On a night not unlike this one your mommy and daddy decided to have a baby. It started, as many things do, with a conversation. “I have an idea,” said your daddy. “How about you” he began, indicating mommy, “start eating a few extra burritos, yogurts, and Eggo Homestyle Waffles.” He held up a finger, cutting mommy off before she could interrupt. “Ah but… and stay with me now… instead of converting that energy into an impromptu redecoration of the house you use it to grow a baby in your belly and then push it out through your vagina.”
These were the thoughts that went through my head while I looked at my fat little daughter squirming on her changing table. It’s hardly naivete that convinces children that babies come through the majesty of wonder and the unknown, borne by flying storks or sprouted behind cabbage leaves. The truth is just as unlikely, a great deal more weird and, to be wholly objective, kind of gross.

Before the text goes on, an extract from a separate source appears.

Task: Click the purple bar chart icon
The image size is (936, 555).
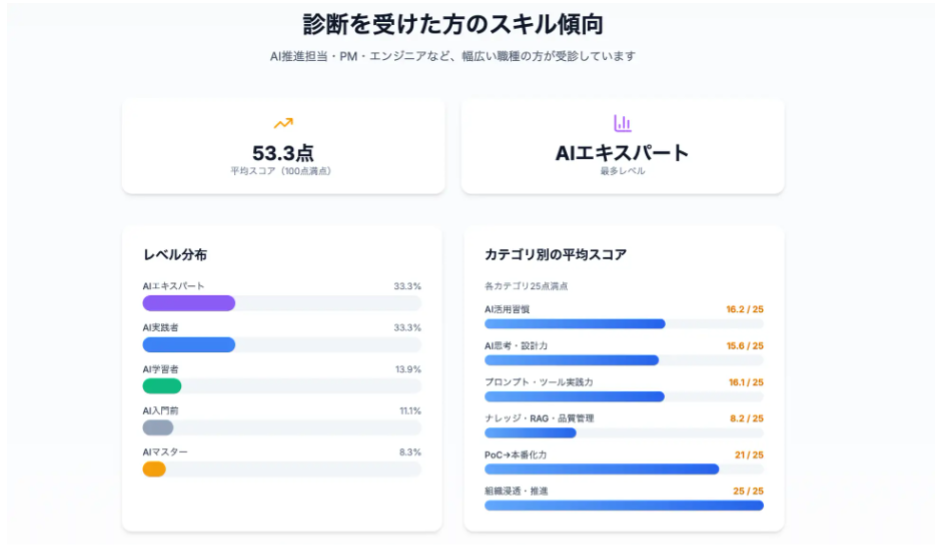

As though hearing my thought process my daughter lifted her fat little knees to her belly, lifting her bare bottom from the protective pad that covered the table. She smiled at me, permuted the expression to a slight grimace (as though pondering a sneeze), and finally arced a continuous, massive stream of shit through the air, off the changing table, and into the unknown void to the right of my peripheral vision.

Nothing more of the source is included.